2.         Confidential Exhibit JDH-2 to the affidavit of Joseph David Hayes sworn on 18 December 2009 and filed in this proceeding be confidential, and no person is to have access to that exhibit without order of the Court.

 

3.          The Plaintiff’s costs of and incidental to this proceeding be paid out of the assets of the Debenture Trust Deed on a full indemnity basis.


Note:    Settlement and entry of orders is dealt with in Order 36 of the Federal Court Rules.
The text of entered orders can be located using eSearch on the Court’s website.



IN THE FEDERAL COURT OF AUSTRALIA

 

NEW SOUTH WALES DISTRICT REGISTRY

 

general division

NSD 1457 of 2009

 

IN THE MATTER OF MOMENTUM MORTGAGES LIMITED (RECEIVERS AND MANAGERS APPOINTED) (SUBJECT TO A DEED OF COMPANY ARRANGEMENT)

 

PERMANENT NOMINEES (AUSTRALIA) LIMITED

(ACN 000 154 441)

Plaintiff

 

 

JUDGE:

EMMETT J

DATE:

21 DECEMBER 2009

PLACE:

SYDNEY


REASONS FOR JUDGMENT

1                     The plaintiff, Permanent Nominees (Australia) Limited (the Trustee), has applied to the Court for orders under s 283HA or, alternatively, 283HB of the Corporations Act (2001) (Cth) (the Corporations Act).  To explain the application, it is desirable to say something about the relevant provisions of the Corporations Act. 

2                     Under s 283AA(1)(a), before a body makes an offer of debentures, in relevant circumstances, the body must enter into a trust deed that complies with s 283AB and must appoint a trustee that complies with s 283AC.  Under s 283DA, the trustee of trust deed entered into a s 283AA must, relevantly:

(a)        exercise reasonable diligence to ascertain whether the property of the borrower and of each guarantor that is or should be available will be sufficient to repay the amount deposited or lent when it becomes due;

(b)        exercise reasonable diligence to ascertain whether the borrower or any guarantor has committed any breach of the terms of the debentures or the provisions of the trust deed or of chapter 2L;

(c)        do everything in its power to ensure that the borrower or a guarantor remedies any breach known to the trustee, unless the trustee is satisfied that the breach will not materially prejudice the debenture holders’ interest or any security for the debentures;

(h)        comply with any directions given to it at a debenture holders meeting, unless the trustee is of the opinion that the direction is objectionable and the trustee has either obtained, or is in the process of obtaining, an order from the Court under section 283HA, setting aside or varying the direction.
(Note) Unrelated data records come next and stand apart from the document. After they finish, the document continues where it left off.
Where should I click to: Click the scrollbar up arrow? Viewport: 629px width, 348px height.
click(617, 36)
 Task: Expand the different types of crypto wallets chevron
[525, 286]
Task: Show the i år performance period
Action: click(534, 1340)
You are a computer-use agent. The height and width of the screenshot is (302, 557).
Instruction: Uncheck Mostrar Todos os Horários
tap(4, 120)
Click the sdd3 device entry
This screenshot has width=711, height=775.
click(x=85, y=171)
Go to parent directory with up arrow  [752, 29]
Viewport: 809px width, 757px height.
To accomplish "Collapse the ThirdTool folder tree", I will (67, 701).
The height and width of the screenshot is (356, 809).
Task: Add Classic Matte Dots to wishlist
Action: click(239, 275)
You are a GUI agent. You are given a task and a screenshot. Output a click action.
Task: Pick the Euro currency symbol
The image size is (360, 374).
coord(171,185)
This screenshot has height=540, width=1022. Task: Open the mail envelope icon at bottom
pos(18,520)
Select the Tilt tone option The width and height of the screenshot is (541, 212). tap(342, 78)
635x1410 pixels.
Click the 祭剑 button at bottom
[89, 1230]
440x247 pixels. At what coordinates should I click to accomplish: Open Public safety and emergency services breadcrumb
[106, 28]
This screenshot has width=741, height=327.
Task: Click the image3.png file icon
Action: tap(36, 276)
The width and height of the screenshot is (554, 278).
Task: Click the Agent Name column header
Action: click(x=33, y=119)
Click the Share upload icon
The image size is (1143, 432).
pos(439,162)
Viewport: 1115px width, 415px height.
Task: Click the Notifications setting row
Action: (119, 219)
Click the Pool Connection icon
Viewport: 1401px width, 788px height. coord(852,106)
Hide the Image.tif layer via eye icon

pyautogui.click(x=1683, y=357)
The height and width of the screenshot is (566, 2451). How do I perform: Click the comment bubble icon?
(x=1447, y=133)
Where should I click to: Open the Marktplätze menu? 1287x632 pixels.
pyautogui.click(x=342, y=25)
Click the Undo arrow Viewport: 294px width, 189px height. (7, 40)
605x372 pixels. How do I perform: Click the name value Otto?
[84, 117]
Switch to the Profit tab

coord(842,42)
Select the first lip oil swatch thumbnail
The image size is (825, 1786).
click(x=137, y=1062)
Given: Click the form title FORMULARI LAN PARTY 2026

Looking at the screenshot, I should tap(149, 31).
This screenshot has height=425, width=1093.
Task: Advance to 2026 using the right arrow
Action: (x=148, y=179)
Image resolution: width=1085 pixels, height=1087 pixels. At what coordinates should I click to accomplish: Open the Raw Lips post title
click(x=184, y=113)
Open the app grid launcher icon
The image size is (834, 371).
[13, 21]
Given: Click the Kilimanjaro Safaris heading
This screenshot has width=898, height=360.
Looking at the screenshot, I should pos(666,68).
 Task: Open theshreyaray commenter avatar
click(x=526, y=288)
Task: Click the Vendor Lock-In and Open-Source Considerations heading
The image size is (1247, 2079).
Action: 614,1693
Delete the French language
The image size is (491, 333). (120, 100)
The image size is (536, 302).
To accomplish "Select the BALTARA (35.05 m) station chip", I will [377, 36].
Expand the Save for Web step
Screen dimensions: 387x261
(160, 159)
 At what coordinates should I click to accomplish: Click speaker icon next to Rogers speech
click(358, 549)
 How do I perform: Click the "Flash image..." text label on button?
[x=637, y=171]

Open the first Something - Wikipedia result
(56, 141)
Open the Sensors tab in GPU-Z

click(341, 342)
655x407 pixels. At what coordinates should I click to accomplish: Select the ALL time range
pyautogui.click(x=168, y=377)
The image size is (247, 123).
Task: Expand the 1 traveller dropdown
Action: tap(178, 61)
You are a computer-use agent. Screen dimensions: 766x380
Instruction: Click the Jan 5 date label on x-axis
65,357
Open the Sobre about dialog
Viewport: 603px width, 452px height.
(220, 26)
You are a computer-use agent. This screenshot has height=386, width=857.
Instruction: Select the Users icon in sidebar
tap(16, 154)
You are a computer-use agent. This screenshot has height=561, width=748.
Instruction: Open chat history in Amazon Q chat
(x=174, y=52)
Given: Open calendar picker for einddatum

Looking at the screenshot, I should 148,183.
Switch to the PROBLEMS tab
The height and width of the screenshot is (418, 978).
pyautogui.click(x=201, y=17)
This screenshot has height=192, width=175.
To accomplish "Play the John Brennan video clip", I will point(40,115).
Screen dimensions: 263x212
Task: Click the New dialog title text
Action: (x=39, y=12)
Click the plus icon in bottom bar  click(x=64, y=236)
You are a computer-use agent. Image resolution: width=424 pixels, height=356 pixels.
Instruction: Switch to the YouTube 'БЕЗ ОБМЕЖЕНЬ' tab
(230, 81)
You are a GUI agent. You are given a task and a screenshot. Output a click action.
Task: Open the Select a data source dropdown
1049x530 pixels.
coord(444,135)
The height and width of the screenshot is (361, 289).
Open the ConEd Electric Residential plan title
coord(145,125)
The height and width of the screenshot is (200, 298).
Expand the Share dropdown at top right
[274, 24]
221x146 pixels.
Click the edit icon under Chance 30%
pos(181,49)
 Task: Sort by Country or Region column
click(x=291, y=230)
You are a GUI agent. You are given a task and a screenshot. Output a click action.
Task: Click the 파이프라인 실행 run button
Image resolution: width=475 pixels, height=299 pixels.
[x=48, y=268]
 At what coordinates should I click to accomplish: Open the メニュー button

3                     Section 283HA then provides, relevantly, that if the trustee applies to the Court for any direction in relation to the performance of the trustee’s functions, the Court may give any direction and make any declaration or determination in relation to the matter that the Court considers appropriate.  The Court may also make ancillary or consequential orders.  Under s 283HB(1)(g), if the trustee applies to the Court, the Court may make any order that the Court considers appropriate to protect the interests of existing or prospective debenture holders.  In deciding whether to make such an order, the Court must have regard to the ability of the borrower and each guarantor to repay the amount deposited or lent, any contravention of s 283GA by the borrower, the interests of the borrower’s members and creditors, and the interests of the members of each of the guarantors.  Section 283GA is concerned with the powers of the Australian Securities and Investments Commission (the Commission), to exempt or modify compliance with chapter 2L. 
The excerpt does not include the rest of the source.